=== Document extract ===
== == ==

These routines will be invoked at the time an s390x vfio-pci device is
associated with a KVM (or when the association is removed), allowing
the zPCI device to enable or disable load/store intepretation mode;
this requires the host zPCI device to inform firmware of the unique
token (GISA designation) that is associated with the owning KVM.
Furthemore, add/remove these devices from a list associated with the
kvm and ensure proper cleanup always occurs during vm exit.
Signed-off-by: Matthew Rosato <[email protected]>
---
arch/s390/include/asm/kvm_host.h | 11 +++
arch/s390/kvm/kvm-s390.c | 5 +
arch/s390/kvm/pci.c | 163 +++++++++++++++++++++++++++++++
arch/s390/kvm/pci.h | 5 +
arch/s390/pci/pci.c | 3 +
5 files changed, 187 insertions(+)
diff --git a/arch/s390/include/asm/kvm_host.h b/arch/s390/include/asm/kvm_host.h
index 8e381603b6a7..ef3364af6b34 100644
--- a/arch/s390/include/asm/kvm_host.h
+++ b/arch/s390/include/asm/kvm_host.h
@@ -967,6 +967,8 @@ struct kvm_arch{
DECLARE_BITMAP(idle_mask, KVM_MAX_VCPUS);
struct kvm_s390_gisa_interrupt gisa_int;
struct kvm_s390_pv pv;
+ struct list_head kzdev_list;
+ spinlock_t kzdev_list_lock;
};
#define KVM_HVA_ERR_BAD (-1UL)
@@ -1017,4 +1019,13 @@ static inline void kvm_arch_flush_shadow_memslot(struct kvm *kvm,
static inline void kvm_arch_vcpu_blocking(struct kvm_vcpu *vcpu) {}
static inline void kvm_arch_vcpu_unblocking(struct kvm_vcpu *vcpu) {}
+#ifdef CONFIG_PCI
+int kvm_s390_pci_register_kvm(struct device *dev, void *data);
+#else
+static inline int kvm_s390_pci_register_kvm(struct device *dev, void *data)

== == ==

=== Information supplied ===
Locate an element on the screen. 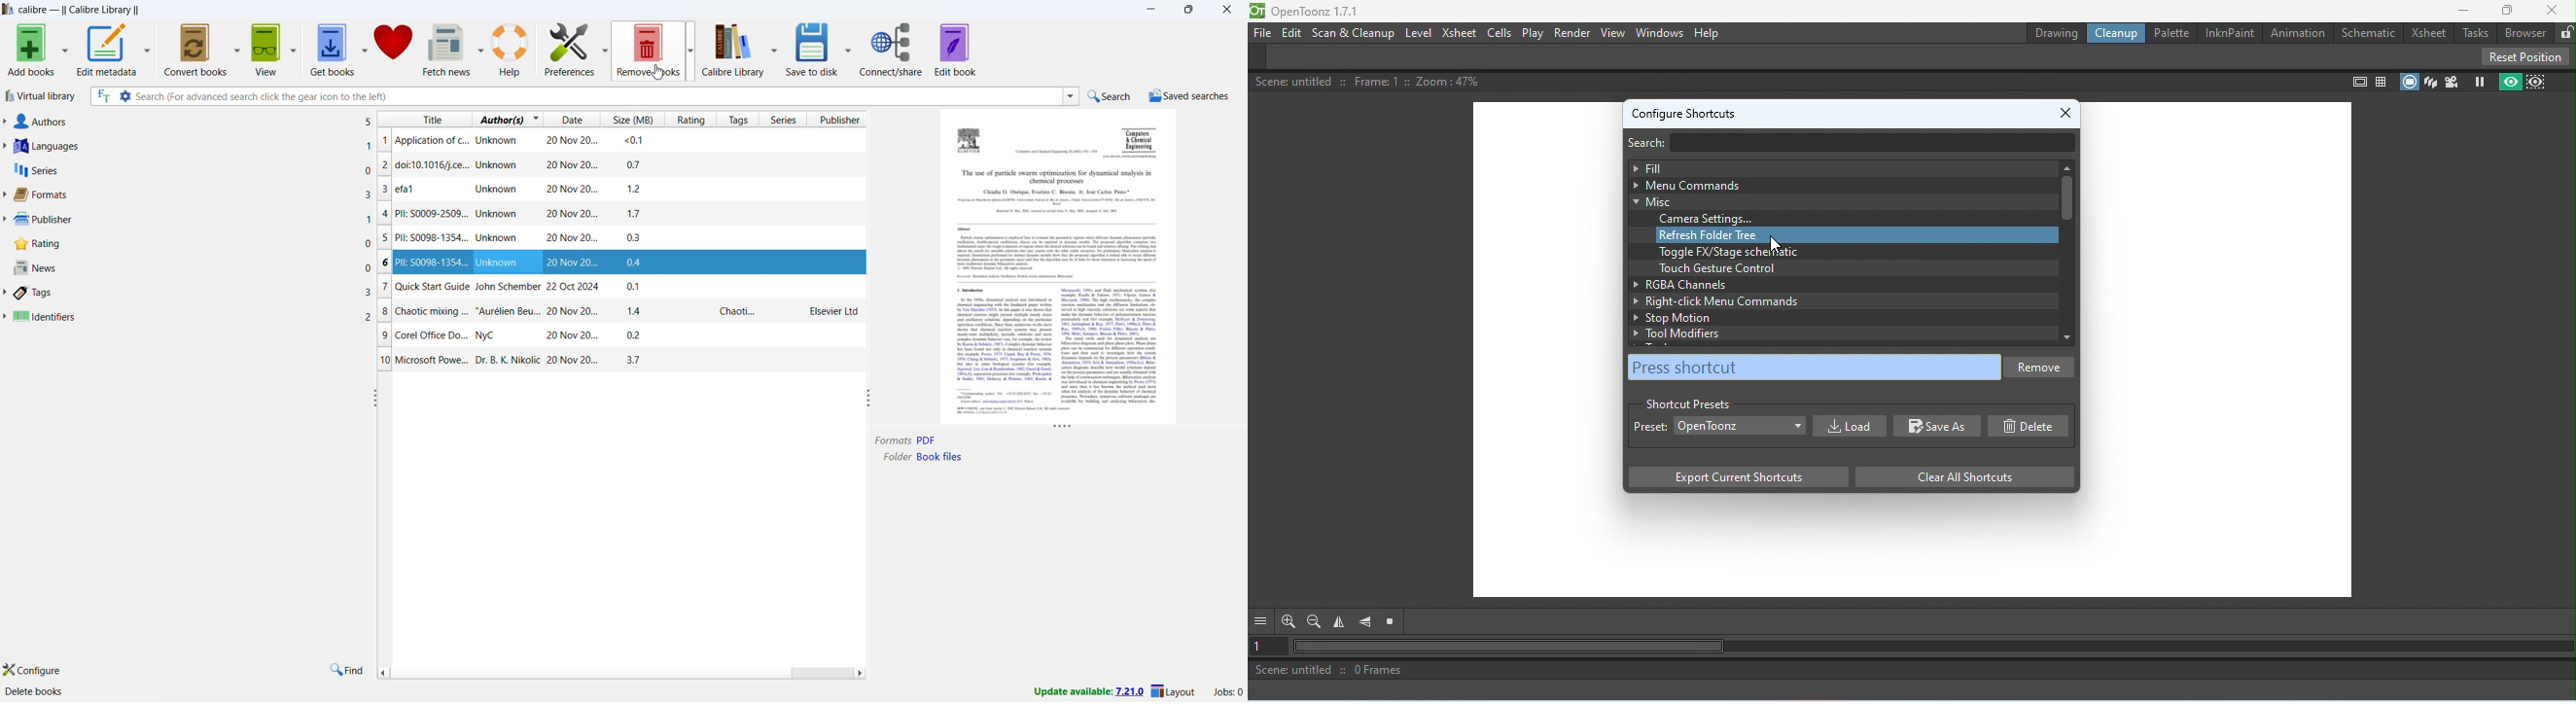 The height and width of the screenshot is (728, 2576). news is located at coordinates (191, 266).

== == ==

=== Required tasks ===
- a) Answer these questions about the s390 KVM patch:
(i) The host zPCI device must inform firmware of what unique token?
(ii) How many files does the patch change, and how many insertions does it make?
(iii) Which two fields does the patch add to struct kvm_arch?
- b) Carry the s390 KVM patch forward from its final line.
The lines are not required for any of this work.

=== Results for each task ===
- a)
(i) The GISA designation associated with the owning KVM.
(ii) Five files, with 187 insertions.
(iii) kzdev_list and kzdev_list_lock.

- b)
+{
+ return -EPERM;
+}
+#endif
+
#endif
diff --git a/arch/s390/kvm/kvm-s390.c b/arch/s390/kvm/kvm-s390.c
index 327649ddddce..704d85214f4f 100644
--- a/arch/s390/kvm/kvm-s390.c
+++ b/arch/s390/kvm/kvm-s390.c
@@ -2864,6 +2864,9 @@ int kvm_arch_init_vm(struct kvm *kvm, unsigned long type)
kvm_s390_crypto_init(kvm);
+ if (IS_ENABLED(CONFIG_VFIO_PCI))
+ kvm_s390_pci_init_list(kvm);
+
mutex_init(&kvm->arch.float_int.ais_lock);
spin_lock_init(&kvm->arch.float_int.lock);
for (i = 0; i < FIRQ_LIST_COUNT; i++)
@@ -2949,6 +2952,8 @@ void kvm_arch_destroy_vm(struct kvm *kvm)
if (!kvm_is_ucontrol(kvm))
gmap_remove(kvm->arch.gmap);
kvm_s390_destroy_adapters(kvm);
+ if (IS_ENABLED(CONFIG_VFIO_PCI))
+ kvm_s390_pci_clear_list(kvm);
kvm_s390_clear_float_irqs(kvm);
kvm_s390_vsie_destroy(kvm);
KVM_EVENT(3, "vm 0x%pK destroyed", kvm);
diff --git a/arch/s390/kvm/pci.c b/arch/s390/kvm/pci.c
index f0fd68569a9d..66565f5f3f43 100644
--- a/arch/s390/kvm/pci.c
+++ b/arch/s390/kvm/pci.c
@@ -12,7 +12,9 @@
#include <asm/pci.h>
#include <asm/pci_insn.h>
#include <asm/pci_io.h>
+#include <asm/sclp.h>
#include "pci.h"
+#include "kvm-s390.h"
struct zpci_aift *aift;
@@ -425,6 +427,167 @@ void kvm_s390_pci_dev_release(struct zpci_dev *zdev)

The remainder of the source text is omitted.